Public high school in Aurora, Philippines

Baler National High School was built in February 1993 on agricultural land in Barangay Pingit. It started with 110 students and 3 teachers. To date, it is the biggest public secondary school in Aurora, with close to 1,300 students. It now follows the K-12 program for the Filipinos in order to excel both the Philippines and the world.

Its facilities include a covered court, internet and computer laboratory, science laboratory, canteen, music room, clinic, guidance office and 25 classrooms. The government of Australia and the Philippines built a new building compromising of 6 classrooms by the schoolyear 2014–2015. The weather condition in Baler is unpredictable. Furthermore, since it is situated near a river, when it rains, it floods easily.

== Sections ==
It is divided into a Regular Section and a S.T.E.M Section.

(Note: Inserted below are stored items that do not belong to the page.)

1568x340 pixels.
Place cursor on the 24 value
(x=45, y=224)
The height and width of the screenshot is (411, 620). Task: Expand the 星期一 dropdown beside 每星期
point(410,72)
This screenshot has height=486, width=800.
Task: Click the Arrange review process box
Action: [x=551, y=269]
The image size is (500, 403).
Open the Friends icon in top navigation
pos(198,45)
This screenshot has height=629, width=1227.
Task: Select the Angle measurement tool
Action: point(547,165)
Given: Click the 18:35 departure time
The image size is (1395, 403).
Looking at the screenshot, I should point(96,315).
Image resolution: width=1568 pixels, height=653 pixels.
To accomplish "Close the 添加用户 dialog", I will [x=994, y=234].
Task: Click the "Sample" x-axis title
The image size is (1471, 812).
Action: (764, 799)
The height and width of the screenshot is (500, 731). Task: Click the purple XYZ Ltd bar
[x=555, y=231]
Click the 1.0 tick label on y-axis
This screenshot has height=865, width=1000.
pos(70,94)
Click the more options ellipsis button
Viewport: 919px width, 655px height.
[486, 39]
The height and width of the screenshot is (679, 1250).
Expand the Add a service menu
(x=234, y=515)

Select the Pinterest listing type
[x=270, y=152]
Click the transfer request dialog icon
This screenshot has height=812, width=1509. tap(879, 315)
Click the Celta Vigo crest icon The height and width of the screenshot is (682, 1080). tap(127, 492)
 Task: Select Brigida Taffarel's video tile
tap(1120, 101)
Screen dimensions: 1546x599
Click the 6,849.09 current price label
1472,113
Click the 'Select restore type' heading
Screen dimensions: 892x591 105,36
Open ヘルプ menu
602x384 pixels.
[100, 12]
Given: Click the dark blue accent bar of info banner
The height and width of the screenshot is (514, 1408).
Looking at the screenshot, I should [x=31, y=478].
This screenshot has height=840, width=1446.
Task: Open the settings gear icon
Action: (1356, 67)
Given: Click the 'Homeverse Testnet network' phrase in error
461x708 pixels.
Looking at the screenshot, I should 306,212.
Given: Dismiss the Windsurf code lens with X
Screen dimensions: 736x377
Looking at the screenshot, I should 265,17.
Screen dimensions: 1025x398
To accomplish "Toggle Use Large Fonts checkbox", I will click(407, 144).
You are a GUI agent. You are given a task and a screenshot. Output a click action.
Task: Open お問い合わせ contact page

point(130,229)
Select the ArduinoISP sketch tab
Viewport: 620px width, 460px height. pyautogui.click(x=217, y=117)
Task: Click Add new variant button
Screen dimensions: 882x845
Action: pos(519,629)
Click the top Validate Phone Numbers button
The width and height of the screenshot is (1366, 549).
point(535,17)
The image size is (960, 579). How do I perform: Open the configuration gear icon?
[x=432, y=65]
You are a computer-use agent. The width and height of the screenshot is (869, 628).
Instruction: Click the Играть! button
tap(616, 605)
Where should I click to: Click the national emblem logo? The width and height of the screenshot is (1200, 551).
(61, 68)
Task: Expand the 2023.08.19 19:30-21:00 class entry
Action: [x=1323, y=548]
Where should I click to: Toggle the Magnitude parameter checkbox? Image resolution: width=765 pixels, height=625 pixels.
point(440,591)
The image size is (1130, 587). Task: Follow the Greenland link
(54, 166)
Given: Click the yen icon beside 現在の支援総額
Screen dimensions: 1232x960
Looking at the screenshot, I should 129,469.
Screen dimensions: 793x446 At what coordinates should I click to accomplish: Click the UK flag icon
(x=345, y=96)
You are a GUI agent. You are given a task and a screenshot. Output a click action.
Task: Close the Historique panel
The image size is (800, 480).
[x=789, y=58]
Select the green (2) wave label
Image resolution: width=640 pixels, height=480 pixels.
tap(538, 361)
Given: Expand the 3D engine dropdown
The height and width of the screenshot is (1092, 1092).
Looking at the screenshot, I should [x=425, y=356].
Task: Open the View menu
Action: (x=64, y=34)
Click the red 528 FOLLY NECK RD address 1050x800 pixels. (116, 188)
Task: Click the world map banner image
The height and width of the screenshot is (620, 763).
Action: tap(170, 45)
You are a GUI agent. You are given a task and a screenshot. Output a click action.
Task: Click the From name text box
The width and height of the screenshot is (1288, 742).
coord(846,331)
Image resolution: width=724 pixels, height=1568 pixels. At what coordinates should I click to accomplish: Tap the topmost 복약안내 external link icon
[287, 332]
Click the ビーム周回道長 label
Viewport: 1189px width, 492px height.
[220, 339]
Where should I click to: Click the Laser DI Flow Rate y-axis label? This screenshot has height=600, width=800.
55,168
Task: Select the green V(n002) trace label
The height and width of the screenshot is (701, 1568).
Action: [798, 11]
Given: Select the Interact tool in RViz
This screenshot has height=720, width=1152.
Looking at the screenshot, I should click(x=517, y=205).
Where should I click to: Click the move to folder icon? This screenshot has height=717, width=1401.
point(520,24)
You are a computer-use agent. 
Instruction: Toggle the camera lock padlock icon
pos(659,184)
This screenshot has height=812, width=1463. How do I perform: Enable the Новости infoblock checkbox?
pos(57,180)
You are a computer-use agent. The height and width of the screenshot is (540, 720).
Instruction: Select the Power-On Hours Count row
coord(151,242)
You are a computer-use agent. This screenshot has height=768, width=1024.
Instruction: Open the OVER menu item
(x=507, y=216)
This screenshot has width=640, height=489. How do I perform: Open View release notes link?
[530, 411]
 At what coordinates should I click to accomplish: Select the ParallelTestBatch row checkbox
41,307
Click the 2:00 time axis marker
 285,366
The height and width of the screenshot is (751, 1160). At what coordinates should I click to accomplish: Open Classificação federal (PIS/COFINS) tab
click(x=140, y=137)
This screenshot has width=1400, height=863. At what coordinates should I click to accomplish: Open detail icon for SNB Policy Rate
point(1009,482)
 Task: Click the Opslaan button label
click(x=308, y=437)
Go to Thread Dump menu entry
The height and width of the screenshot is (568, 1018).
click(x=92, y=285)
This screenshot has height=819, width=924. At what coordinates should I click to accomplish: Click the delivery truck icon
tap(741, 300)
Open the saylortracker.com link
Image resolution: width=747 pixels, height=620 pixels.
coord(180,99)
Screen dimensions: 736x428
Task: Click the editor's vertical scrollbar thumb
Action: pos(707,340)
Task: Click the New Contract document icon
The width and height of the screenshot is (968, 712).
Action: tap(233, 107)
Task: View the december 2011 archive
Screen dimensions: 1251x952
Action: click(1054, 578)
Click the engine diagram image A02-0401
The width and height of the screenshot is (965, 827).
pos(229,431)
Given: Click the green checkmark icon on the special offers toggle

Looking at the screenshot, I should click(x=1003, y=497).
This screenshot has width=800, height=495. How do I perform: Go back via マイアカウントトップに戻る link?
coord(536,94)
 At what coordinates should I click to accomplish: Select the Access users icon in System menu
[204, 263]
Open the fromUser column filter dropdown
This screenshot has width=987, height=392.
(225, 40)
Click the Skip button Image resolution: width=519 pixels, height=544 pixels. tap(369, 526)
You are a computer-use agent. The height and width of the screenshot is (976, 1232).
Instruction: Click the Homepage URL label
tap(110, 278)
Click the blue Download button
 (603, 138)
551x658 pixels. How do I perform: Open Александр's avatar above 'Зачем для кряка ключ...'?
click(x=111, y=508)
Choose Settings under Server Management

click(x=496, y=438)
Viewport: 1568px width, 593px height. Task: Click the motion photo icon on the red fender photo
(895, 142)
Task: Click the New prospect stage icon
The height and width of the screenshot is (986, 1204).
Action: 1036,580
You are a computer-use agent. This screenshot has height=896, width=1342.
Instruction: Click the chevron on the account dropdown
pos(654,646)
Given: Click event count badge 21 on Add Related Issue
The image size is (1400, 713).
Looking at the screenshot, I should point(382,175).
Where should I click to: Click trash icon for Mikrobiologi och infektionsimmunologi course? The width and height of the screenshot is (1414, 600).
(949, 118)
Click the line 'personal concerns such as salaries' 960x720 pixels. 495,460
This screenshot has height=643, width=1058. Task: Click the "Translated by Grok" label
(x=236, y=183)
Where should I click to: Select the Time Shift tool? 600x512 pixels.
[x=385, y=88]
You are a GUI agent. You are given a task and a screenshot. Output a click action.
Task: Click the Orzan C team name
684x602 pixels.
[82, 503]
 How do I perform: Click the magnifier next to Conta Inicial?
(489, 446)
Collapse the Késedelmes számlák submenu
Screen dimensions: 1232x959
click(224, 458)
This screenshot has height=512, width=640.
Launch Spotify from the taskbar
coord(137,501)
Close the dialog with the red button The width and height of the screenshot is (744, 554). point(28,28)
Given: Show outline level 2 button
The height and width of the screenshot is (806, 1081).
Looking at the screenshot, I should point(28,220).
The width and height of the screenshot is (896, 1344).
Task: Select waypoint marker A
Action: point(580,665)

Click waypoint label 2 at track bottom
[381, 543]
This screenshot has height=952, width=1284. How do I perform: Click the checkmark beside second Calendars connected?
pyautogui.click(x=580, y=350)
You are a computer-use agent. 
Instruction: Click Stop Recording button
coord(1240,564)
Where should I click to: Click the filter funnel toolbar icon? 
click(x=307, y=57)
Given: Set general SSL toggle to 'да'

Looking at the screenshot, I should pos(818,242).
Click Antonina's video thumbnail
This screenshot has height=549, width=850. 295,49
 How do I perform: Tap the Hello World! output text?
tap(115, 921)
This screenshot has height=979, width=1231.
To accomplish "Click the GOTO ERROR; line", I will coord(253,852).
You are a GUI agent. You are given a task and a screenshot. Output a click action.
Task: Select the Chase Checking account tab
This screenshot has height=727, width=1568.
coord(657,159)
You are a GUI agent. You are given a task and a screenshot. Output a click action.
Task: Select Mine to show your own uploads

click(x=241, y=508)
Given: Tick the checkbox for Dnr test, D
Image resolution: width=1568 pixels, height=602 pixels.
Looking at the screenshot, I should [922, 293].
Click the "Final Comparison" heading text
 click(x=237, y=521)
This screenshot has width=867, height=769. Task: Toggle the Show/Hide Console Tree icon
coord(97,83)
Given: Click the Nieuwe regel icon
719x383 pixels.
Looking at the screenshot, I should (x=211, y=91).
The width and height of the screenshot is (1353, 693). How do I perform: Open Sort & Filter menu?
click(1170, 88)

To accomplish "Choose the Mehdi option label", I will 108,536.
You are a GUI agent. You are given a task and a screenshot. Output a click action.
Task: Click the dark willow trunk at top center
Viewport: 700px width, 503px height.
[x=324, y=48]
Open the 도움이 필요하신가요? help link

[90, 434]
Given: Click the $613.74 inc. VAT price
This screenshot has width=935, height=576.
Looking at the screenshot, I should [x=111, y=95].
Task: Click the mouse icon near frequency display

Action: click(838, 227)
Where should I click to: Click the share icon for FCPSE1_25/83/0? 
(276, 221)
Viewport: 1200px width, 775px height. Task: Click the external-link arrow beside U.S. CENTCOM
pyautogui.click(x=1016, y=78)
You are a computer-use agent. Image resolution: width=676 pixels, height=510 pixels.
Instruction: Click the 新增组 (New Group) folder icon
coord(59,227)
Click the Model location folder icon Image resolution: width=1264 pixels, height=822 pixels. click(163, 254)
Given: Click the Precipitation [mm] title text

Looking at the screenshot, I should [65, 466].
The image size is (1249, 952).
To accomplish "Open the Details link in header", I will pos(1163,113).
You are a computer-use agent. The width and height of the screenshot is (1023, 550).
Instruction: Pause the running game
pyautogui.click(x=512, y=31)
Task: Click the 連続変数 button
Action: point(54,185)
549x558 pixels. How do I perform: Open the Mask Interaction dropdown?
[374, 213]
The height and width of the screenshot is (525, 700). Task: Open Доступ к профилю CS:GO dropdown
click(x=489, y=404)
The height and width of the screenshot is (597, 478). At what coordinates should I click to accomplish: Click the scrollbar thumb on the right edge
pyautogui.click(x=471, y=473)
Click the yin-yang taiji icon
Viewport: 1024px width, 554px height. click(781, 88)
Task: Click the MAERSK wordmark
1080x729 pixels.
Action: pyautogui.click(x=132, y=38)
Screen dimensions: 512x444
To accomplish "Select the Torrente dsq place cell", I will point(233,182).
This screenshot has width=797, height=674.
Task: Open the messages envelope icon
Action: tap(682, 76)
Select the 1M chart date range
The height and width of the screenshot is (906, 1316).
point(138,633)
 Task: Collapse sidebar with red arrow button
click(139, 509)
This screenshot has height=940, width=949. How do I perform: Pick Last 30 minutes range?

- Regular Section – This section mostly consists of 6 bi-sections, depending on the number of enrollees. Identifying themselves as bi-section A-F, G, H or so on.
- S.T.E.M. (Science, Technology, Engineering and Mathematics) Section – This section only consists of one bi-section per grade. It offers the highest education for public schools in the whole province.
- S.P.A.(Special Program in the Arts) section – The SPA section has four sections which is Dance, Vocal, Instruments, and Visual Arts.
Furthermore, Baler NHS offers Mandarin Chinese in a Special Program in Foreign Language.